Inside-Out Evacuation of Transitional Protoplanetary Disks by the Magneto-Rotational Instability
Eugene I. Chiang, Ruth A. Murray-Clay

TL;DR
This paper demonstrates that the magneto-rotational instability (MRI), activated by stellar X-ray ionization, can explain accretion in transitional protoplanetary disks, leading to an inside-out disk dissipation process.
Contribution
It shows how MRI driven by X-ray ionization explains accretion in transitional disks and provides insights into disk dissipation and planet-disk interactions.
Findings
MRI explains observed accretion rates in transitional disks.
Accretion occurs inside-out, driven by X-ray ionization at the disk rim.

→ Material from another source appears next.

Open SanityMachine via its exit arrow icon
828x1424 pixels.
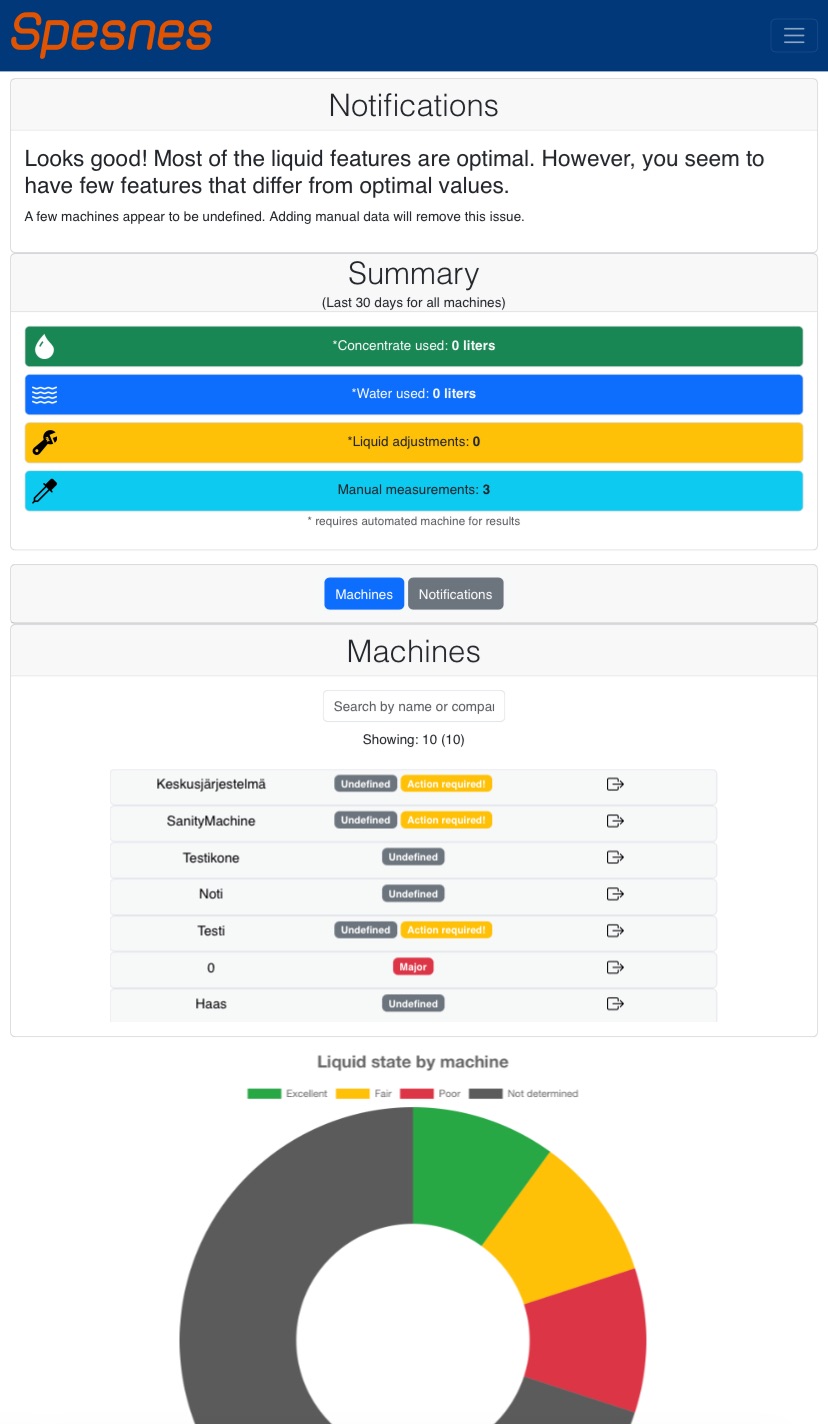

Disk inside properties are decoupled from outer regions.
Abstract
How do T Tauri disks accrete? The magneto-rotational instability (MRI) supplies one means, but protoplanetary disk gas is typically too poorly ionized to be magnetically active. Here we show that the MRI can, in fact, explain observed accretion rates for the sub-class of T Tauri disks known as transitional systems. Transitional disks are swept clean of dust inside rim radii of ~10 AU. Stellar coronal X-rays ionize material in the disk rim, activating the MRI there. Gas flows from the rim to the star, at a rate limited by the depth to which X-rays ionize the rim wall. The wider the rim, the larger the surface area that the rim wall exposes to X-rays, and the greater the accretion rate. Interior to the rim, the MRI continues to transport gas; the MRI is sustained even at the disk midplane by super-keV X-rays that Compton scatter down from the disk surface. Accretion is therefore steady…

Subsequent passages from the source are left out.